(Collected data)
-*-
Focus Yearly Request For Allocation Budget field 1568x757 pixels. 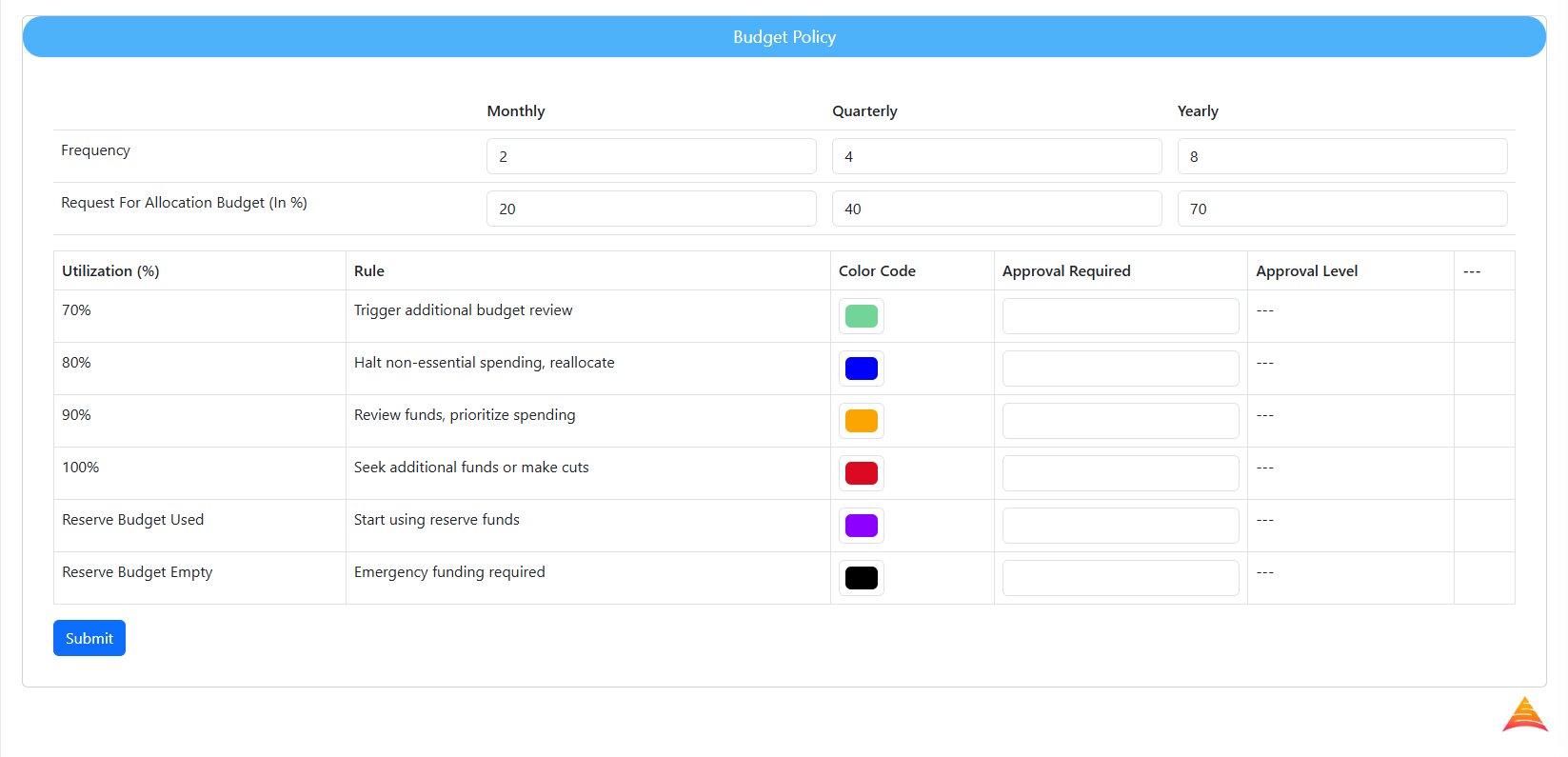point(1341,209)
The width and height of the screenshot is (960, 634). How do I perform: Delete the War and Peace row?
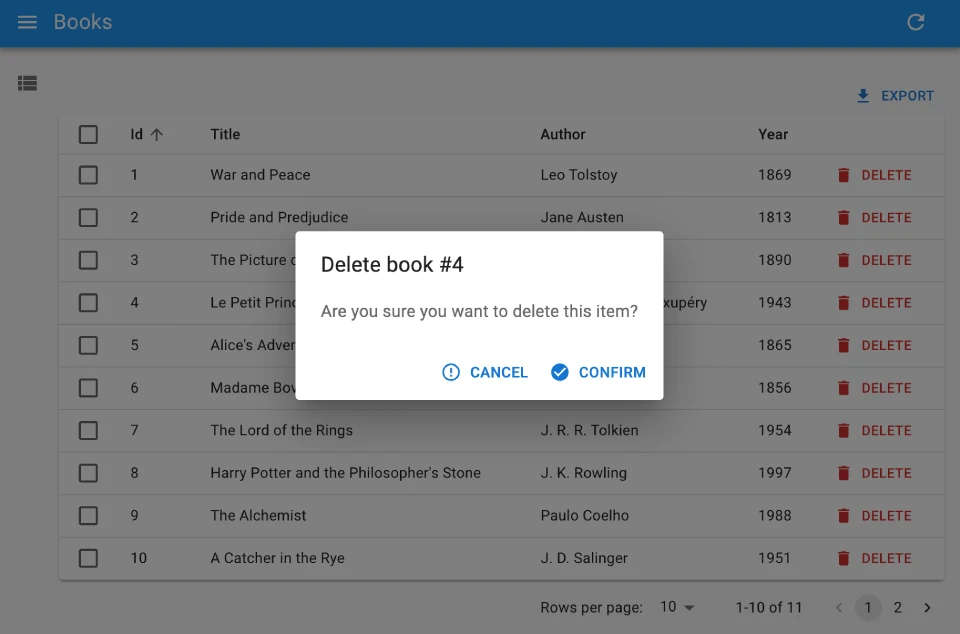pos(874,175)
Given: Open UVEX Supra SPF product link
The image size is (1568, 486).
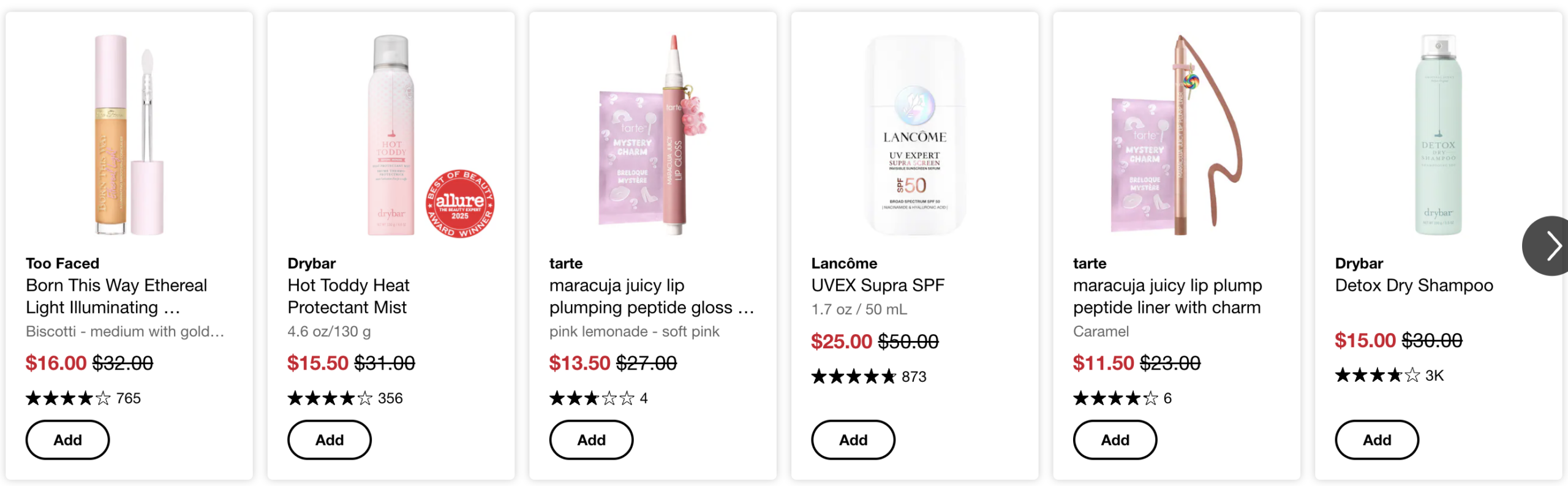Looking at the screenshot, I should coord(878,285).
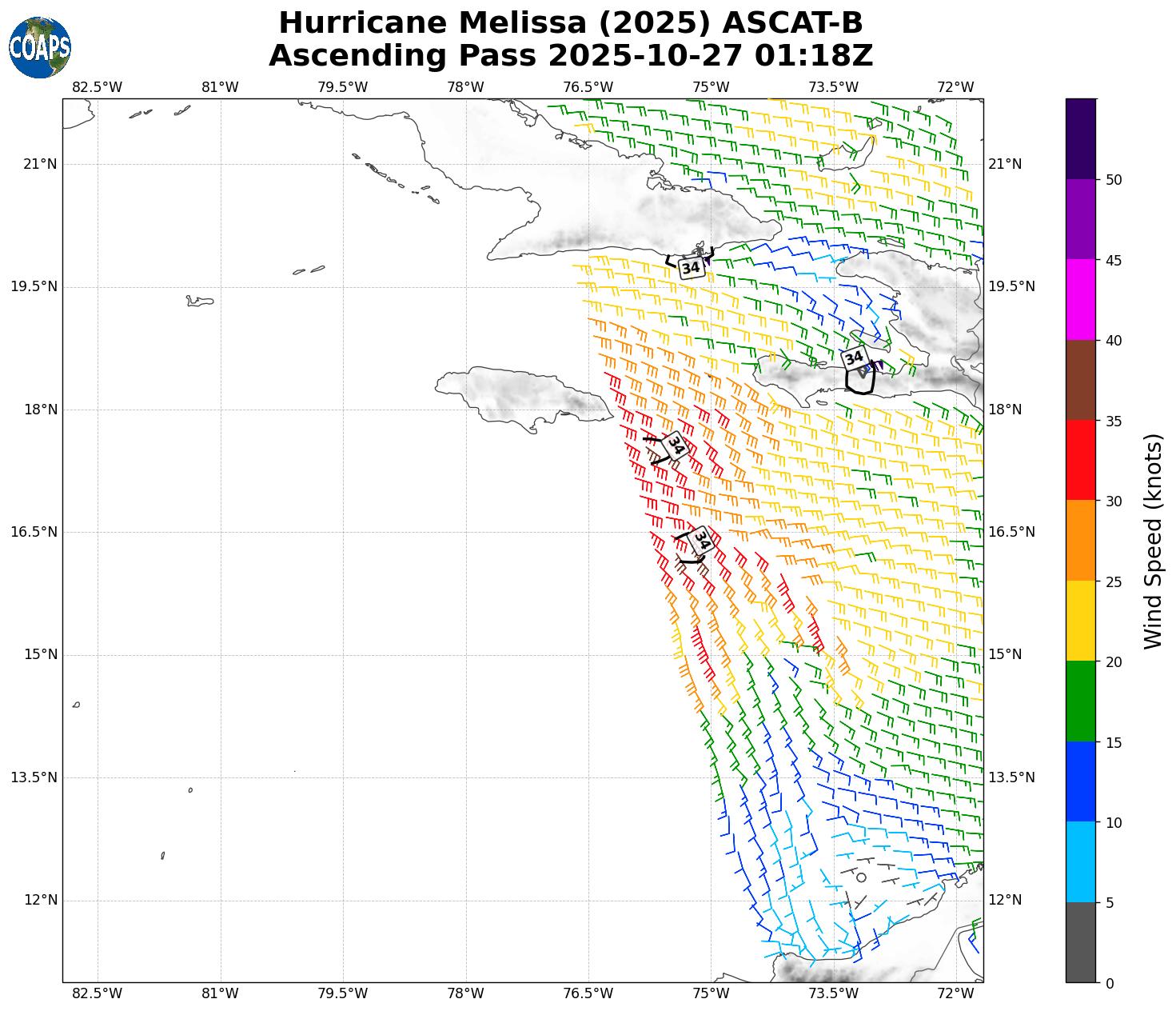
-*-
• _REQUIRED ACTION_
Pictures must be left out of the answer, which should be exactly the lines from the one holding "Given: Open UVEX Supra SPF product link" through the last line of the entries above, both included; please add nothing.

• _EXERCISE RESPONSE_
Given: Open UVEX Supra SPF product link
The image size is (1568, 486).
Looking at the screenshot, I should coord(878,285).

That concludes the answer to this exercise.